Caring for children who have chronic health can be all-consuming and so exhausting. I find I am constantly second-guessing myself. I find must advocate hard for my children but at the same time I’m also grieving for my children’s ability to do the things every normal teen should be doing. It definitely takes its toll on me.
We were lucky enough to hear about a wonderful cardiologist and a clinical nurse in Adelaide who understood POTS and who have really changed my children’s lives. While going through the process of diagnosis I started to realise that my diagnosis of chronic fatigue at 13 was probably not right and subsequently with further testing I was also diagnosed as having POTS. Suddenly so many parts of my life started to make sense. We have since learnt a lot about POTS and the many conditions that go along with it. It sounds terrible but it has been great to finally put all the pieces of the puzzle together and learn about ourselves.

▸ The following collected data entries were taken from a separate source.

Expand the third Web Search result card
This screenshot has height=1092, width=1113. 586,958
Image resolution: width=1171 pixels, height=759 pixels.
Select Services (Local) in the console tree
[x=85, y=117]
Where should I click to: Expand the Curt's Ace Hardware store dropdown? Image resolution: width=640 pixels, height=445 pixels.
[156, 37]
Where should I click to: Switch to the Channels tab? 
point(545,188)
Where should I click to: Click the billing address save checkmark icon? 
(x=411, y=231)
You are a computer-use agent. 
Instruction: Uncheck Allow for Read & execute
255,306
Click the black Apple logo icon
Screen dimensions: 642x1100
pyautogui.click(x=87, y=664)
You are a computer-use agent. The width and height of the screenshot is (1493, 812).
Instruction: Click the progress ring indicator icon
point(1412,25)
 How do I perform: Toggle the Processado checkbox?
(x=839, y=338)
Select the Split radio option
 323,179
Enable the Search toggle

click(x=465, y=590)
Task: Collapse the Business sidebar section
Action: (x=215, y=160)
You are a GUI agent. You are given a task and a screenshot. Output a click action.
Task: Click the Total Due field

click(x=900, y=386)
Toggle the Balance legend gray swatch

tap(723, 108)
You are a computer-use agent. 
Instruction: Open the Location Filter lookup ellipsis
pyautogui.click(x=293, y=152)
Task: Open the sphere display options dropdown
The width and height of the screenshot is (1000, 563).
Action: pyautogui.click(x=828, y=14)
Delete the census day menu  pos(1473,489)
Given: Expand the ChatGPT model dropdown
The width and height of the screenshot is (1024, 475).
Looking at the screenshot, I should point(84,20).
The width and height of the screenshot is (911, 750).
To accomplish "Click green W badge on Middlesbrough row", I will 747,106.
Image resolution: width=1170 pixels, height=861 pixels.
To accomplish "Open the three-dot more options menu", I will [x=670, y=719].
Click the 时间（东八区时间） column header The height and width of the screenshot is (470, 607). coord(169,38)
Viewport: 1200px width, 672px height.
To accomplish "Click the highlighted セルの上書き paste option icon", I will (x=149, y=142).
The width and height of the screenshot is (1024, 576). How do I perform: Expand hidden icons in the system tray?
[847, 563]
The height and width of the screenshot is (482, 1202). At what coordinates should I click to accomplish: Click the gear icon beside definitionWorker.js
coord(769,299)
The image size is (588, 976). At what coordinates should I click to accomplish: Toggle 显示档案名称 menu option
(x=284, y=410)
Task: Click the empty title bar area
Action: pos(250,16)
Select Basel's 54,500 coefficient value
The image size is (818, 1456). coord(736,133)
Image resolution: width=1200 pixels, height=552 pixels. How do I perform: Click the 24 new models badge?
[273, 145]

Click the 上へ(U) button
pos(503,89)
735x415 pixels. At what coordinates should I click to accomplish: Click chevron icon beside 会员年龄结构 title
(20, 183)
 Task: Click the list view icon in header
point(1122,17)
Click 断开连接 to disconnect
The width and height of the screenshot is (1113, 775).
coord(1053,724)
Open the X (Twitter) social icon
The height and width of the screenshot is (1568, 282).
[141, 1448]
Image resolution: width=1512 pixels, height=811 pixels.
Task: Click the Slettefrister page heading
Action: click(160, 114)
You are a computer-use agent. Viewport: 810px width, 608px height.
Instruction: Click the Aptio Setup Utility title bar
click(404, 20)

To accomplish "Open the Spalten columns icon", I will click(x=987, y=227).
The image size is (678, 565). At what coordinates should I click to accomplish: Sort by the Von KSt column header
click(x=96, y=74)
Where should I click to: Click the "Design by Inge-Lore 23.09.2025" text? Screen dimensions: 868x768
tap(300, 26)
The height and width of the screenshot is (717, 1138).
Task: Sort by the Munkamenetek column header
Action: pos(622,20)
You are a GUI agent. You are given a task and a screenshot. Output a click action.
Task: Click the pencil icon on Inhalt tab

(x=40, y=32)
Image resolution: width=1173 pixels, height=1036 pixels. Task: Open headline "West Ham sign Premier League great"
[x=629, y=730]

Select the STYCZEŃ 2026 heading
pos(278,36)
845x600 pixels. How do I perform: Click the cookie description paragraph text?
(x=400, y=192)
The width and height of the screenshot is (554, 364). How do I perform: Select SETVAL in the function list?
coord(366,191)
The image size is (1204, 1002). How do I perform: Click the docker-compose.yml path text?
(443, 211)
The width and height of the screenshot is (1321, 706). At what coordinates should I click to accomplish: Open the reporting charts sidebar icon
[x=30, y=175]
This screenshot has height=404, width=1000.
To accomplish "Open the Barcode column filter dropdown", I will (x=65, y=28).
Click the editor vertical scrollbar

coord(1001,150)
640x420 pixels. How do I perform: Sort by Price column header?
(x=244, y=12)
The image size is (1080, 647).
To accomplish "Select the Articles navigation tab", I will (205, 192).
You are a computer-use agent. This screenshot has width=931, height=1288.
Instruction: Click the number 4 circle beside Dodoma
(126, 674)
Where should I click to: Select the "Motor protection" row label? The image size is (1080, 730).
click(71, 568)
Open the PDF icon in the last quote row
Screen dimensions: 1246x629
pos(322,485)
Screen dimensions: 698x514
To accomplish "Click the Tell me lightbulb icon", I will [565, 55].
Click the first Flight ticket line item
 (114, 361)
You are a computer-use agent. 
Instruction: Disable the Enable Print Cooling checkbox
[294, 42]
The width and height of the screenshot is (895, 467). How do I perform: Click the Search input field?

In our house, we have a ‘no victim mentality’ rule. We are allowed to get angry, upset, frustrated and sad but we always focus on what we can do. We are resilient but tired. For anyone who has just been diagnosed please look after yourself, seek help if you need it and know that there is a way of managing POTS and that life may not return to normal, but you will find a new normal. You’ve got this.

ALEXA AND MONIQUE
Growing up, Alexa was a happy, healthy child. She loved school and enjoyed many extra-curricular activities. At 15, she had a severe bout of Epstein Barr virus that landed her in bed for weeks. Recovery was slow; and while most of the initial symptoms eventually resolved, fatigue was ongoing and relentless. There were many days when she was simply too tired to get up. In addition, she suffered with headaches, debilitating brain fog, and feelings of anxiety with nausea when upright. My once active, rosy-cheek child had turned into a pale, listless shell of her former self – and despite multiple consultations with a number of doctors, no-one had any answers.
By 16, it became clear that Alexa remained too unwell to attend school full time. Thankfully, her teachers were supportive and the decision was made for her to complete her senior schooling over three years instead of two. But, even though she now had a reduced subject load, attendance remained a daily struggle; and she missed more classes than she was able to attend.
The future looked bleak; Alexa felt she could no longer make plans to pursue her dreams – she could barely function, let alone study, work or travel. She dropped all extra activities and gave up on her music studies. Her once busy social life became non-existent, and her peers celebrated their graduation without her.
As a parent, it was heartbreaking to witness. I felt helpless and extremely frustrated at the lack of understanding and care available; looking for answers and chasing treatment options for a condition with no name was both expensive and very time-consuming. Alexa needed daily support and as a single parent, I could no longer work full time.
It was after another prolonged episode of brain fog, heart palpitations and severe nausea that our paediatrician suggested Alexa, then 17, may have POTS. We were referred to a specialist cardiology clinic and that day, I did cry – finally, we had an answer! Finally, there were treatment options available. We were also very excited to learn that vital research was underway.
While life is nowhere near normal yet, Alexa’s health and quality of life have improved under care of her POTS clinicians. She has had some success with medication, and she has taken the suggested lifestyle adaptations in her stride – salt, water and compression tights are her constant companions. Postgraduate studies are back on the cards; and, under guidance from our fantastic POTS team, we are both looking forward to the future.